# Accuracy Requirements



## Jon S (Nov 18, 2007)

Does anyone know what Missouri's CCW requirements are for the live fire demonstration? Or, what is a good setup that I could let my wife practice so that she is confident she will pass the test? Thanks.


----------



## tekhead1219 (May 16, 2008)

Jon S said:


> Does anyone know what Missouri's CCW requirements are for the live fire demonstration? Or, what is a good setup that I could let my wife practice so that she is confident she will pass the test? Thanks.


Don't know about Missouri, but, my wife had the same confidence problem here in TX. I got her to take a ladies class with the owner of my local shop ($40). Best thing that happened to her. Got her confidence in herself and her gun (Bersa Thunder .380) and she passed the shooting qualifications with flying colors. Now she is antsy to get her CHL from the state and she wants to learn how to shoot my .45's. And this got started with her question "What is going on that I should know about?" when I applied for my CHL.:anim_lol:


----------



## Baldy (Jun 21, 2006)

Most firings are at 10 to 15 feet and if she can keep it on the paper she will pass. Targets here are 2'x4' so they are hard to miss with just a few of the basic's learned. Good luck.:smt033


----------



## Mike Barham (Mar 30, 2006)

Question: What is the live fire qualification criteria?

The 3' x 2' target is distanced at seven (7) yards. There will be fifty (50) practice rounds fired prior to the qualification round. Fifteen (15) of the twenty (20) qualification rounds fired must appear inside the silhouette portion of the target for a qualifying score.

This is from http://www.missouriconcealedcarry.com/q_a.htm.


----------



## Jon S (Nov 18, 2007)

*Thanks a lot*

Thanks for the link. Now I can prove to her that she will have no problem.


----------

▸ **Source material**
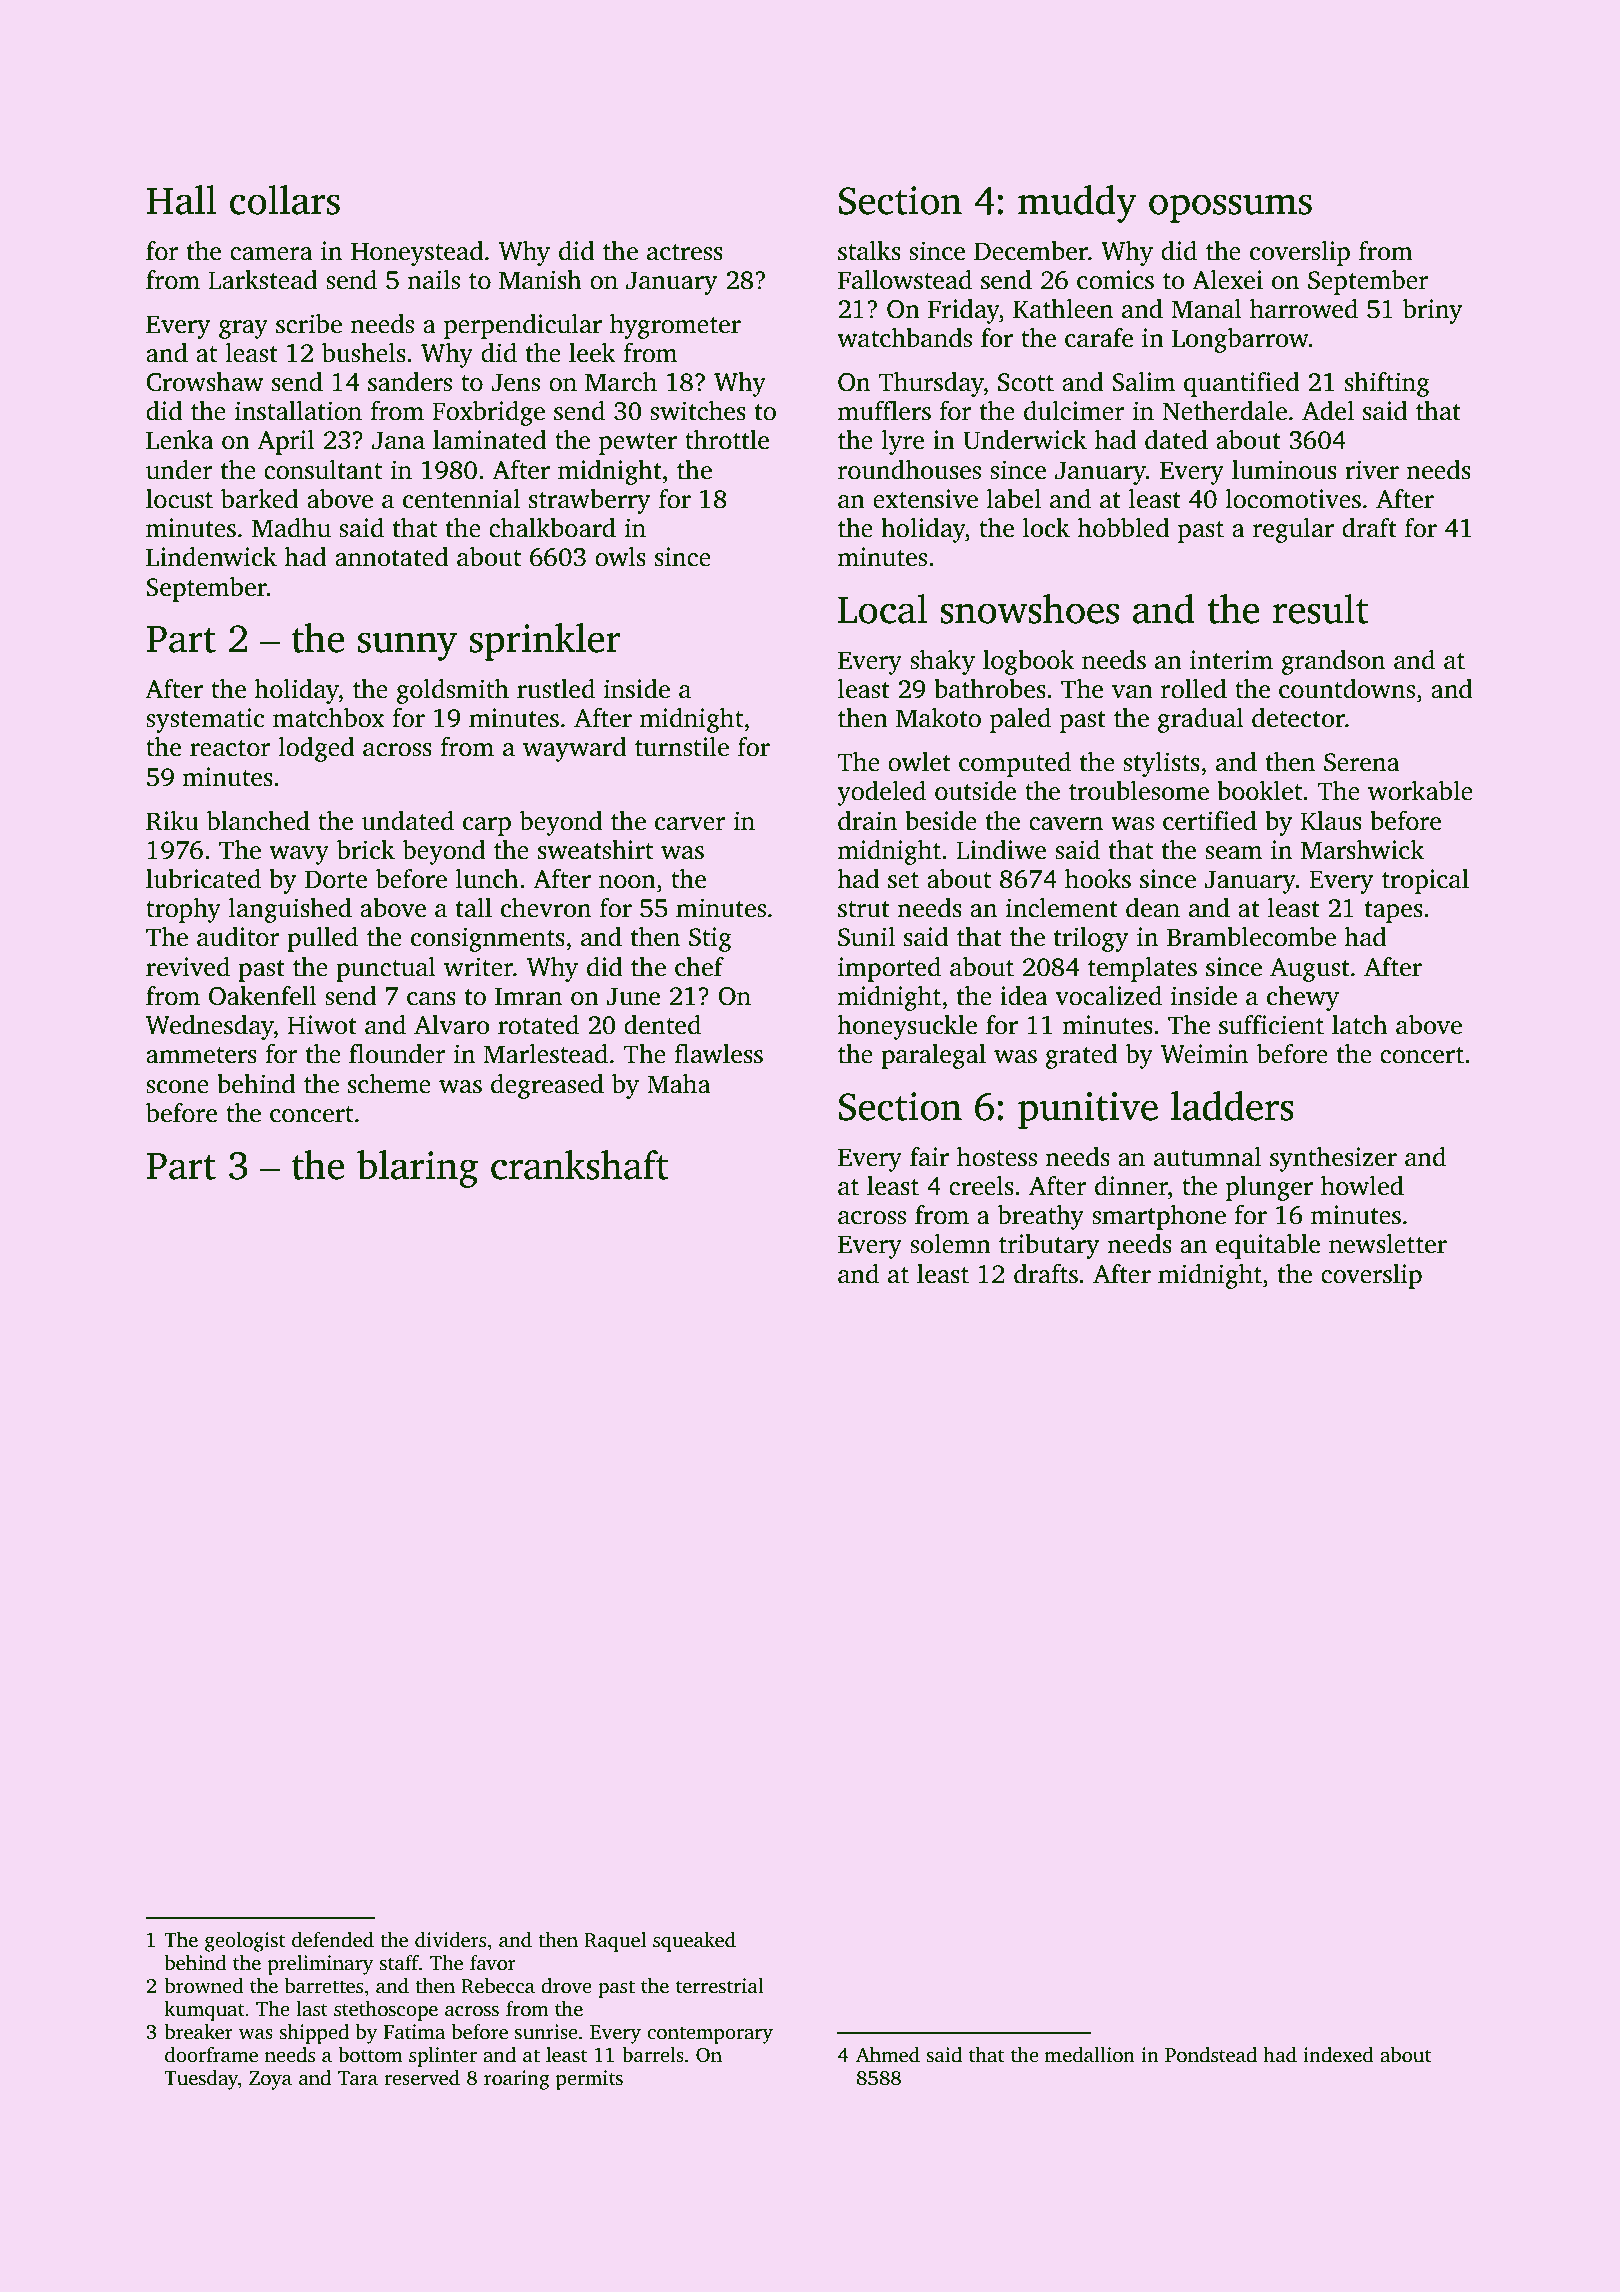  Describe the element at coordinates (451, 1025) in the document. I see `Alvaro` at that location.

▸ **What the exercise asks**
From the accuracy requirements thread, quote everything from "Don't know about" down to "(Jun 21, 2006)", word for word.

▸ **Answer to the task**
Don't know about Missouri, but, my wife had the same confidence problem here in TX. I got her to take a ladies class with the owner of my local shop ($40). Best thing that happened to her. Got her confidence in herself and her gun (Bersa Thunder .380) and she passed the shooting qualifications with flying colors. Now she is antsy to get her CHL from the state and she wants to learn how to shoot my .45's. And this got started with her question "What is going on that I should know about?" when I applied for my CHL.:anim_lol:


----------



## Baldy (Jun 21, 2006)